Web Scraping
Importing Web Pages Using Web Scraper
The Web Scraper feature allows you to extract and import content from websites directly into your AI assistant’s Knowledge Base. This ensures your AI can reference up-to-date, structured content from online sources.
Step-by-Step Guide to Using the Web Scraper
1. Access the Knowledge Base Settings
To begin, navigate to the Knowledge Base section in your AI assistant’s settings:
- Go to Knowledge Base Settings.
- This page lets you manage all the content that your AI assistant can learn from.

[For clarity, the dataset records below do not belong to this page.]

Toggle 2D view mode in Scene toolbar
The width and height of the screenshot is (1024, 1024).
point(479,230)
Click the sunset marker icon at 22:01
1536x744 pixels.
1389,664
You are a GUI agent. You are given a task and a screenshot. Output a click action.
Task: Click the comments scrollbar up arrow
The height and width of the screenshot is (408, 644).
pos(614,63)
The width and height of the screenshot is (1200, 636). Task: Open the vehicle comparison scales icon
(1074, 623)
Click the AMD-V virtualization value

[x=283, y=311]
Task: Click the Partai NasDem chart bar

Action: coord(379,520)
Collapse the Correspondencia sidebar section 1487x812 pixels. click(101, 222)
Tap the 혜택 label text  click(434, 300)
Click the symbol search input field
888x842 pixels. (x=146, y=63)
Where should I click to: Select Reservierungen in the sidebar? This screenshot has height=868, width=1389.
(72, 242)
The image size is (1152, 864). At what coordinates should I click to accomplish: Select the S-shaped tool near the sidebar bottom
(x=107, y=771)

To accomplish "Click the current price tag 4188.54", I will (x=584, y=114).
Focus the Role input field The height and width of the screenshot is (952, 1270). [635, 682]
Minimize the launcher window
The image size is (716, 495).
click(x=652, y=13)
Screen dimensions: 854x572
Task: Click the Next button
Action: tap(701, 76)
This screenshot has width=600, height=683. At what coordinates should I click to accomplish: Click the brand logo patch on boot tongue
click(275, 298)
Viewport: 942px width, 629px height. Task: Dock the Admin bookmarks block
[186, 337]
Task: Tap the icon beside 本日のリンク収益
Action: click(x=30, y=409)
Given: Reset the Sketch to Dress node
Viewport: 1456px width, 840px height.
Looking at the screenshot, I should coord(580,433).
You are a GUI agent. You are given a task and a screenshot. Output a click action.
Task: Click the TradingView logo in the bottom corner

2. Click on "Upload to Knowledge Base"
Once you’re on the Knowledge Base settings page:
- Locate the "Upload to Knowledge Base" button at the top right.
- Click it to open the import modal, where you can see multiple import options.
3. Select the "Web Scraper" Option
In the import modal, you’ll see several options for adding content:
- Files – Import PDFs, documents, and other file types.
- Google Docs – Sync content directly from your Google Drive.
- Web Pages – Import website content via direct URL entry or web scraping.
- Knowledge Entry – Manually enter entries to your knowledge base.
To scrape content from a website:
- Click on the "Web Scraper" option.
- A new section will appear, prompting you to enter a URL.
4. Enter the Website URL to Scrape
- In the provided input field, enter the URL of the web page you want to import.
- Select the Max Crawl Depth and Max Pages (optional) then click on done
Important Considerations
- Respect Website Policies – Ensure compliance with the website’s terms of service regarding data extraction.
- Login-Protected Pages – If the content requires authentication, ensure you have the necessary permissions before scraping.
- Dynamic Content Handling – Some websites use JavaScript-based rendering, which may require advanced scraping tools.
By following these steps, you can seamlessly integrate web content into your AI assistant’s Knowledge Base, enhancing its ability to provide accurate and up-to-date responses. 🚀